I'm just wondering if anywhere in the UK is able to find a nursery from 7.30 to 18.30, 5 days a week, that's 55 hours per week usually 50 weeks a year, for between £275 and £393 per month (current exchange rates)?

GnomeDePlume · 17/07/2012 12:38

Thalitsa, I have PMd you

nocluenoclueatall · 17/07/2012 16:10

Natation I'm looking at daycare in the UK now for my son. If he was full time, it would cost me £215 a week for every week of the year. £931 a month in other words. And that wasn't a smart nursery at all, it was a bog standard one in Brighton...
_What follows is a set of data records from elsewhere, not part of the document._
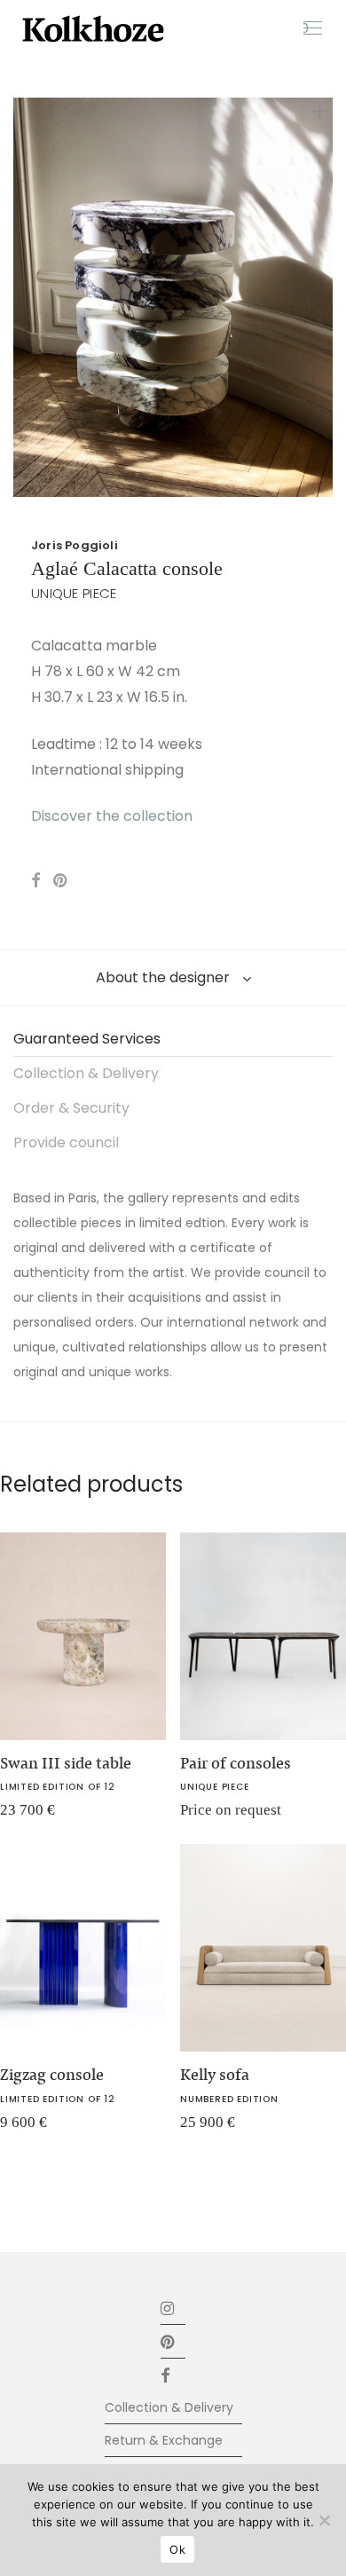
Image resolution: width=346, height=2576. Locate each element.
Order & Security (71, 1108)
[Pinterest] (169, 2341)
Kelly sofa (214, 2074)
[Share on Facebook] (35, 881)
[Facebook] (173, 2375)
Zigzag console (52, 2074)
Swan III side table (65, 1763)
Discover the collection (112, 816)
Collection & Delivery (86, 1073)
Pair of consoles (235, 1763)
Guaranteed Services (87, 1038)
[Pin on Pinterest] (61, 881)
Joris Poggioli (74, 545)
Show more (202, 1816)
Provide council (66, 1142)
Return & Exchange (164, 2440)
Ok (177, 2549)
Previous (16, 297)
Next (329, 297)
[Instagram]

That's 8.00 till 8.00 so for an hour less per day. It includes all food, but not nappies / sunscreen.

Quite a big difference no?

God damn, life in the UK really is shit isn't it? If it wasn't for friends and family I'd be off like a rocket (again). The quality of life here (not just cost of living, I mean things like healthcare, education, general aggro, the attitude of people you meet, culture etc) just doesn't compare to our nearest European neighbours at all.

OP, if I were then I'd go to the NL again first choice, followed by Sweden second (better public services but too cold to go out for 6 months of the year!).